At least throw eggs at them in a public place, dammit.


----------



## Sora (Jun 6, 2011)

poor kid


----------



## lacey (Jun 6, 2011)

Ugh, how pathetic.

She should have pressed charges.


----------



## Deleted member 84471 (Jun 6, 2011)

There are definitely double standards with these things which is wrong, but the way I see it is there's no point in demanding they match the (over)reaction that you expect to have occurred if the genders were reversed. 

And to be fair to the lad's mum, I doubt she's refrained from pressing charges because she doesn't want to, it's more likely that he's extremely embarrassed about the whole thing and he doesn't want to go through the drawn-out process of it all.

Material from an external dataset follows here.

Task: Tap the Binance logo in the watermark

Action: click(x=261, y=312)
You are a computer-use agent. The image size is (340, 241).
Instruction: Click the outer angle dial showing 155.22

Playground justice is the only way to go IMVHO.


----------



## Cardboard Tube Knight (Jun 6, 2011)

Disciple Bellic said:


> I saw the YouTube video of this. The kid was actually pretty hurt. During the "assault" he was crying for his mom. A part of me is glad that she didn't press charges because I'm sure the girls feel bad but I can only imagine the number of charges would be if two boys strip a girl against her will.


She should have pressed charges...I mean its assault, had it been a bunch of boys there'd be an uproar.


----------



## MF NaruSimpson (Jun 6, 2011)

as a teenager i probably would have done shit like that all the time to girls if i thought nothing would happen to me


----------



## Fighting Kitsune (Jun 6, 2011)

That is absolutely horrible and just shows double-standards at their finest. The boy's mother should have pressed charges, instead of being a punk about it, and those little bitches should serve some time and face the consequences of their actions, just like they would have if they were boys that did this to an eleven-year old girl.


----------



## Mexicano27 (Jun 6, 2011)

The title sounds like the premise of a straight shota manga... But yeah, these girls definitely deserve more than a slap on the wrist, when boys would almost certainly have to do time for doing the same thing.


----------



## MF NaruSimpson (Jun 6, 2011)

Fighting Kitsune said:


> The boy's mother should press charges instead of being a punk about it, and those little bitches should serve some time and face the consequences of their actions, just like they would have if they were boys that did this to an eleven-year old girl.



just goes to show how stupid women are.  a dad definitely wouldn't let this happen to their daughter without possibly killing someone.


----------



## Soca (Jun 6, 2011)

Shinigami Perv said:


> 60% chance those girls will be dancing on a pole in 5 years. Thugs. They need a psychiatrist.
> 
> edit- okay, after watching the video, that boy looks the same size or maybe even bigger than the girls. Not to be dick, but couldn't he have done better? Easy to imagine why the mother doesn't want to press charges. I was expecting a beat down.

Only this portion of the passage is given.